夢かなえたボーイズリーガー

(2019/12/21紙面掲載)

DeNA7位・有明高

浅田 将汰(飯塚ボーイズ出身)

 プロ野球はいよいよキャンプイン。ルーキーたちはワクワク、ドキドキの初キャンプとなる。今季、プロ入りしたボーイズリーグ九州ブロック出身の支配下登録選手の中学時代を振り返る。
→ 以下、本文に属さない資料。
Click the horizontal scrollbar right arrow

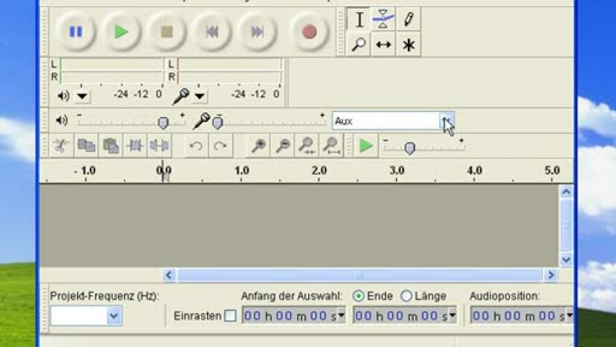(x=550, y=276)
2016年8月28日、山鹿選手権大会準決勝。浅田は帽子が脱げ落ちるほど気迫の投球で完封した
2016年8月28日、山鹿選手権大会準決勝。浅田は帽子が脱げ落ちるほど気迫の投球で完封した

3年春135㌔ 気迫あふれる投球

 高校日本代表右腕は、中学時代にも日の丸を背負って戦った。浅田は飯塚在籍当時から球が速く、3年春の九州選抜大会では最速135㌔の速球で優勝に貢献。当時から気迫あふれるピッチングが持ち味だった。8月の世界少年野球大会では九州代表として出場。3年後のU-18ワールドカップと同じ韓国でプレーした。

 

 マウンドでの堂々とした姿とは対照的に「言いたいことをうまく言い切らなかった」と春山総星監督。世界少年野球大会の九州代表解散式。各選手が壇上で志望校を発表する場が設けられた。浅田は既に有明高の進学が固まりかけていたが「まだ決まっていません」と濁した。

 

 仲間が強豪校の名前を挙げる中で、当時は野球部の実績が今ひとつだった校名を言うことにためらいがあったのだろうか。しかし闘志は内に秘められていた。負けられない、と。

 

 

奥川、佐々木追い抜く

 

 中学時代は70㌔未満だったが投手としての基礎を築いていたこともあり、高校では体重も増えてさらに球速アップ。浅田の活躍で有明高は今夏の県大会4強。日本代表選出もあり校名は広く知られることになる。

 

 ドラフト指名後の記者会見では「奥川や佐々木を追い抜く」と明言。飯塚のグラウンドを訪ねたときにも「しっかり、しゃべってくれた」と春山監督。心身ともに成長した右腕が、次は横浜で輝きを放つ。

 

浅田 将汰(あさだ・そうた)2001年4月23日、福岡県飯塚市出身。18歳。有明では1年夏にベンチ入り。3年夏は県大会4強で甲子園出場は逃したが最速149㌔の速球を武器に高校日本代表入り。U-18ワールドカップ南アフリカ戦では5回無安打無失点8奪三振。182㌢84㌔。右投右打。背番号54。